For years, Kim existed only in YouTube clips and message board speculation. When he resurfaced on the course in 2024, his swing looked like someone trying to remember a language they hadn’t spoken in years. He was, by any objective measure, among the worst golfers competing at the professional level, kept in the field only because LIV operates more like an exhibition than a meritocracy. The league’s structure allowed Kim to collect checks while rediscovering his game at a pace that would’ve gotten him laughed out of Monday qualifiers on any other tour. He disappeared entirely for stretches in 2024, only to return in 2025 and eventually be relegated, even as LIV realised it needed to maintain some pretence of competitive standards. Yet it was this platform that made Sunday possible. Sometimes the problematic thing enables the meaningful thing and we have to sit with that discomfort.

Related: Anthony Kim’s message after his improbable victory was both raw and inspirational

If anything, that context made what Kim did more remarkable. After two years of struggle, something has clicked. He finished third in LIV Q School to earn his way back on the tour. In Australia, he was making the putts that once tortured him, displaying the ball-striking that defined him, closing out a tournament in a way that felt both shocking and somehow predetermined. For stretches, you could squint and see 2009 – the aggressive lines, the fearlessness, the gusto and joy.

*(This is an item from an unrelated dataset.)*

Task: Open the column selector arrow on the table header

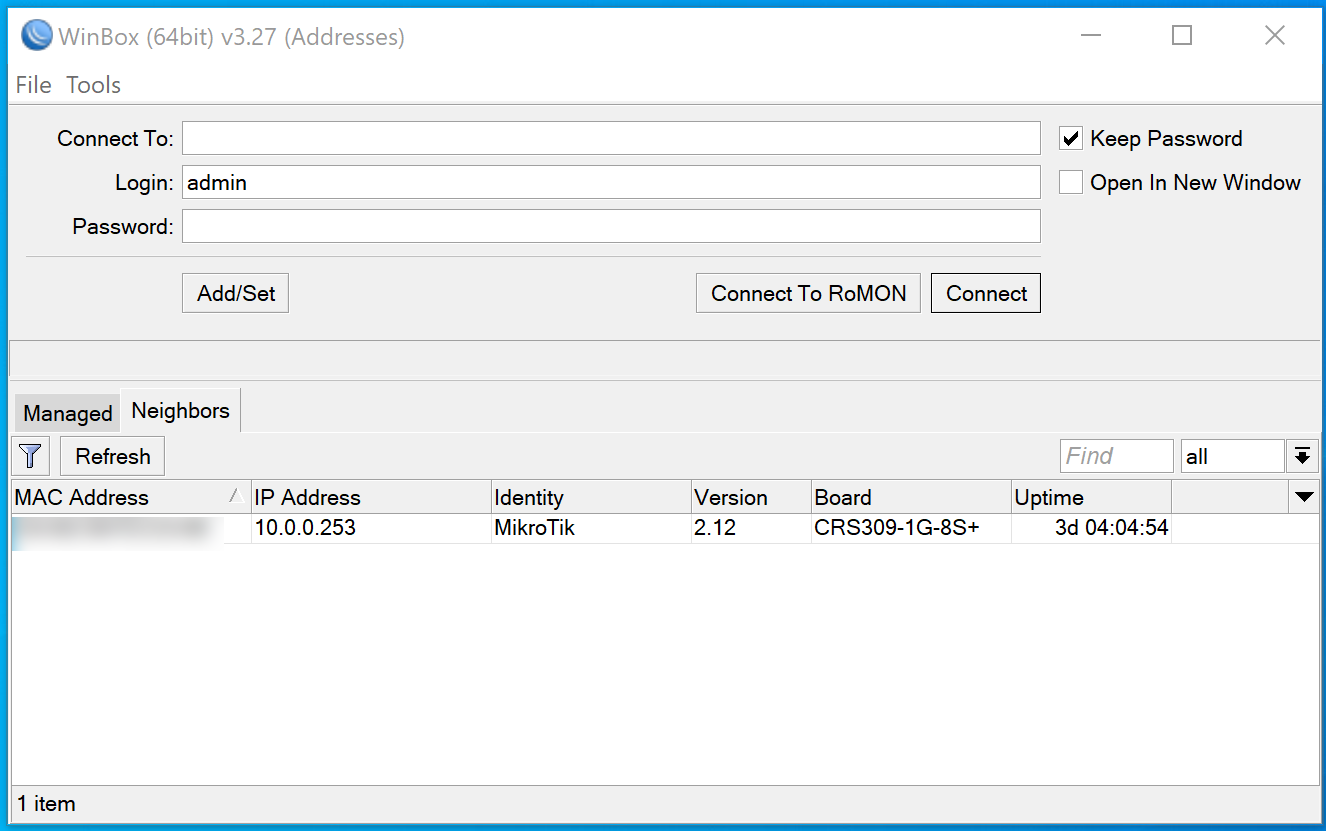Action: [1305, 496]
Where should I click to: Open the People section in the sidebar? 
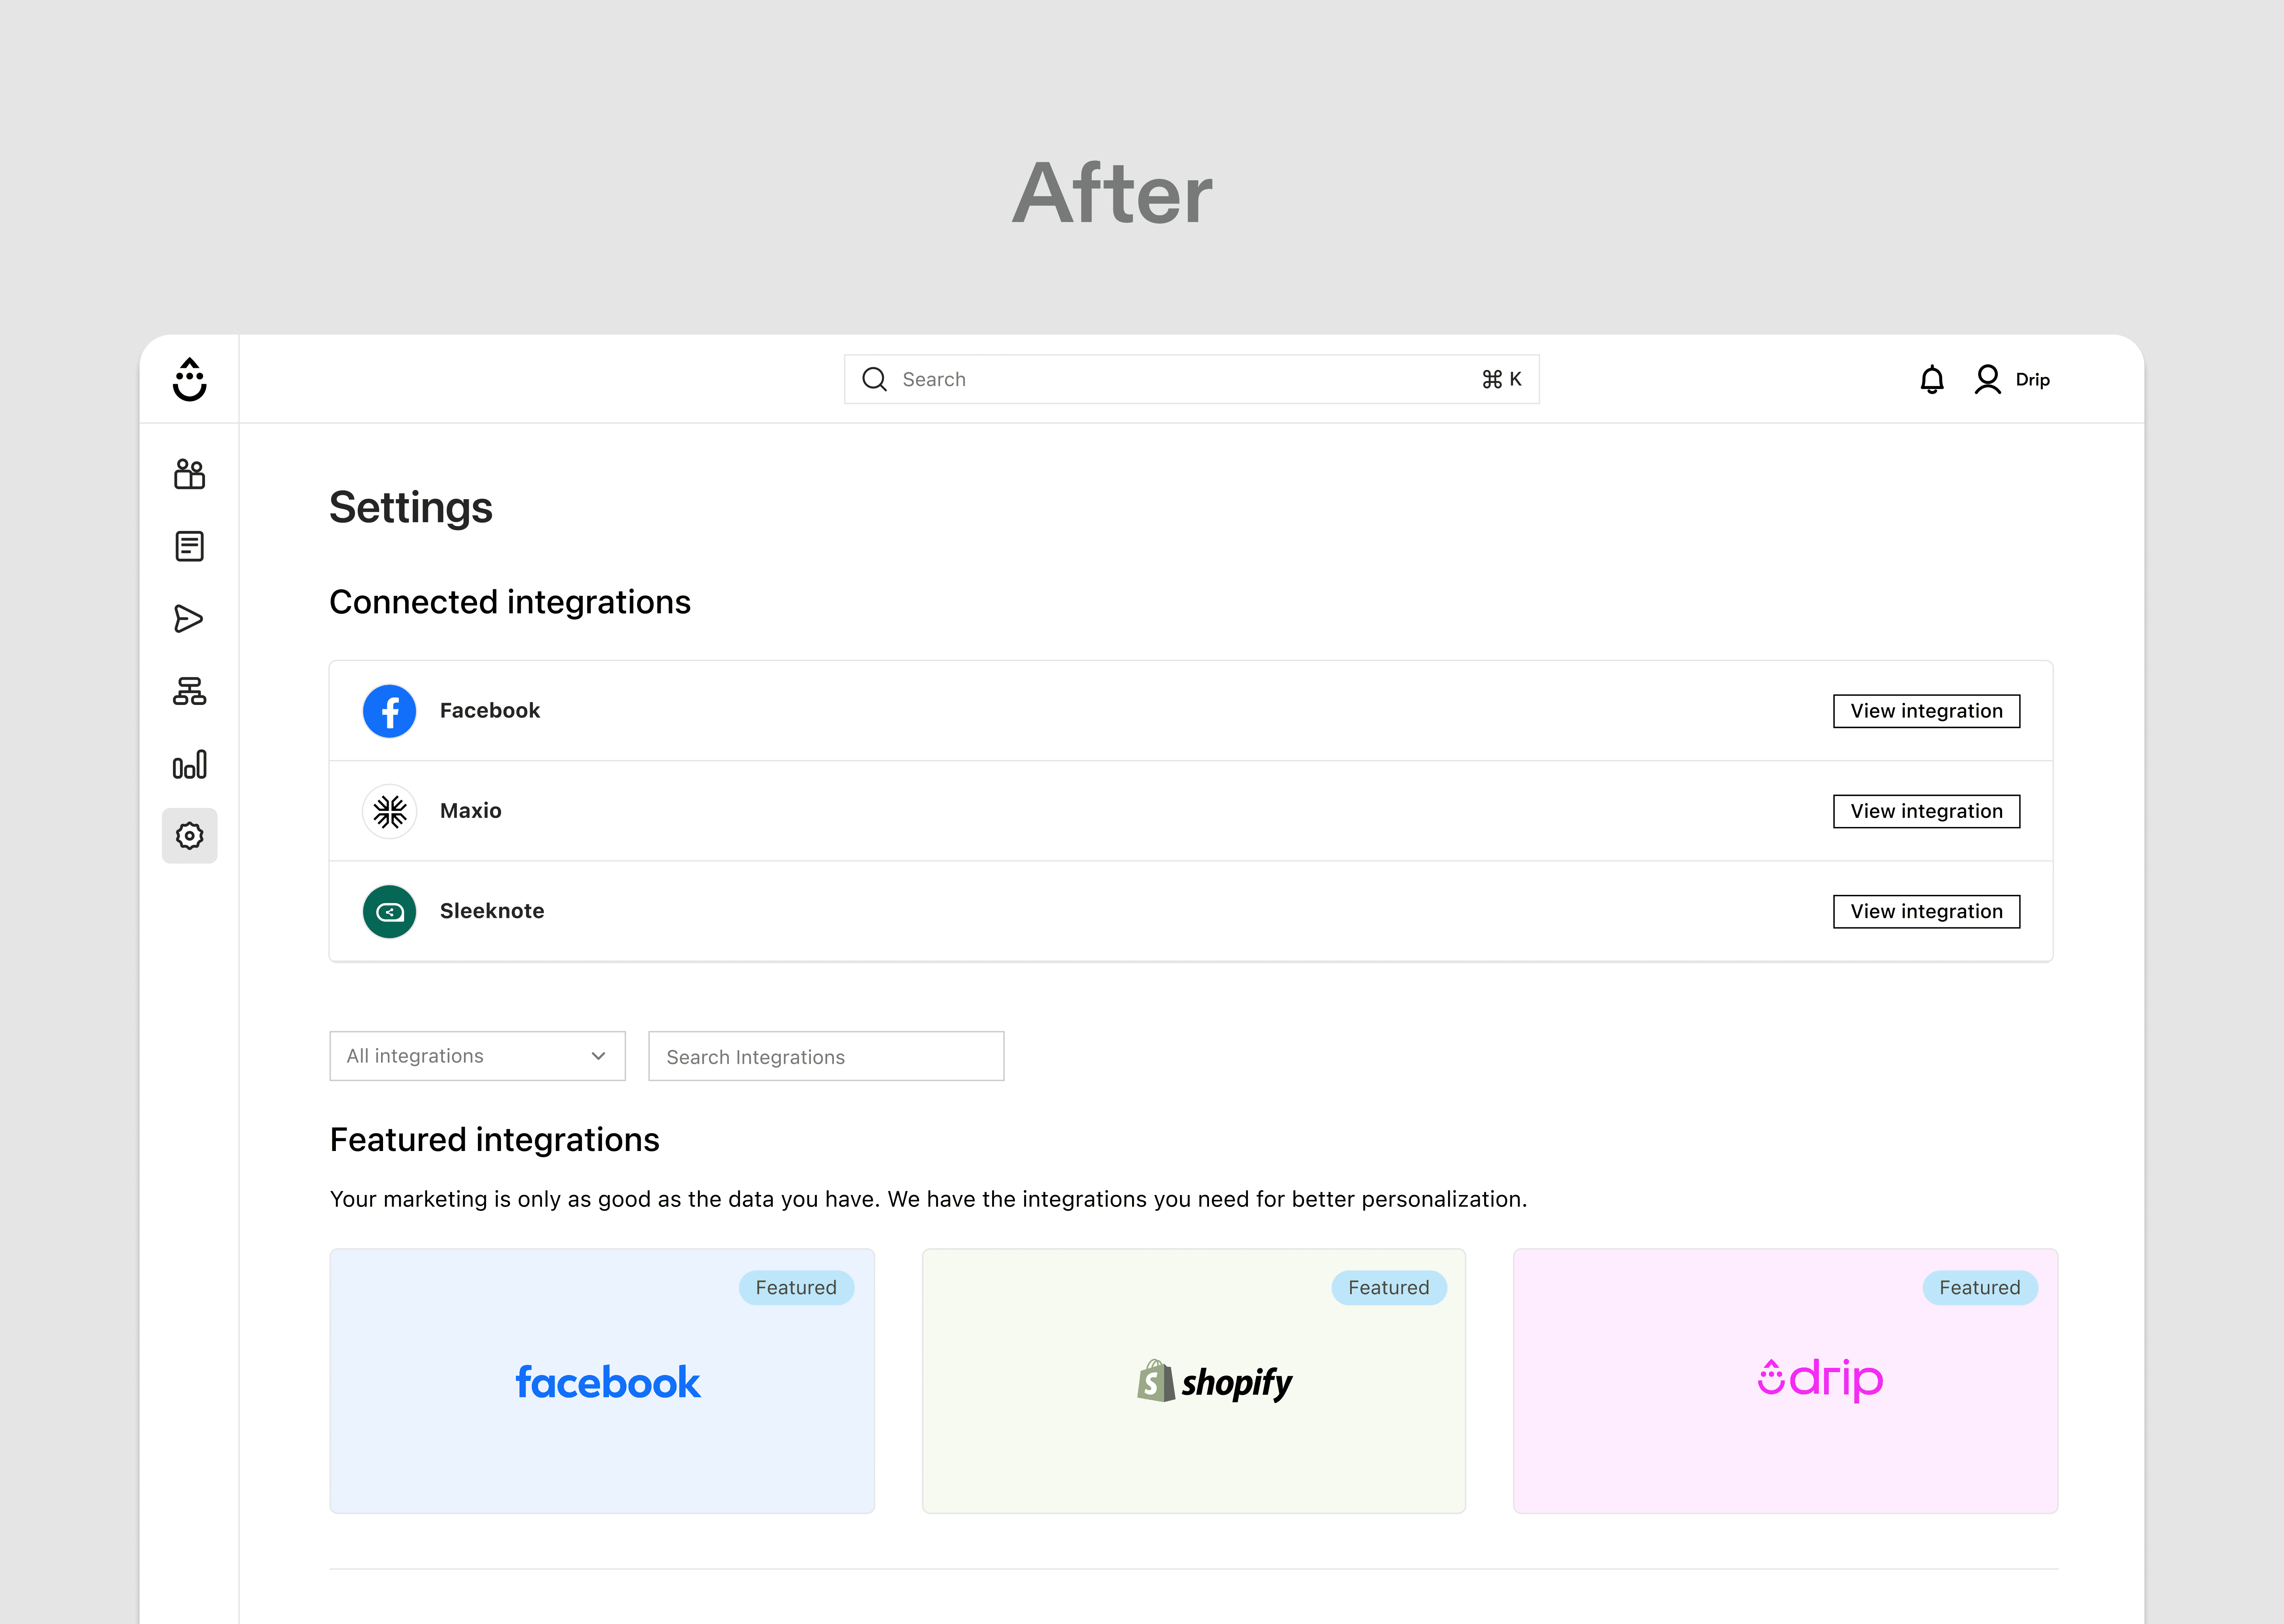189,474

Mostly, you saw something harder won: competence reclaimed not through natural talent alone but through sheer will and whatever quiet work he’d been doing when no one was watching. It reminded us why sports matter in the first place. We don’t watch for predictable outcomes or tidy narratives. We watch for the possibility of resurrection, for proof that time and failure aren’t always final, that the wilderness doesn’t have to be permanent. Anthony Kim spent more than a decade there – physical, professional, psychological. Sunday offered evidence that some things can be recovered, even if they’re never fully restored.

But we can’t ignore what underwrites this moment. Every LIV event is a soft-power exercise; the money that paid for Kim’s comeback comes with strings attached to geopolitical reputation management. LIV exists to make us feel exactly what we felt on Sunday: that the sports story matters more than where it happens. That’s the entire point. We can acknowledge the genuine achievement while recognising we’re being used in the process.

The honest response to Kim’s win isn’t to pretend it didn’t happen or to sanitise where it happened. It’s to acknowledge the whole complicated mess: the genuine athletic achievement, the legitimate emotional resonance and the deeply problematic stage on which it all unfolded. We can feel something about Kim winning again, even as we refuse to let that feeling obscure the larger questions about what golf has become and who profits from our nostalgia.

He won. It mattered. And it happened somewhere that forces us to ask what we’re willing to accept in exchange for the stories we want to tell ourselves. That’s not a clean ending, but it’s an honest one.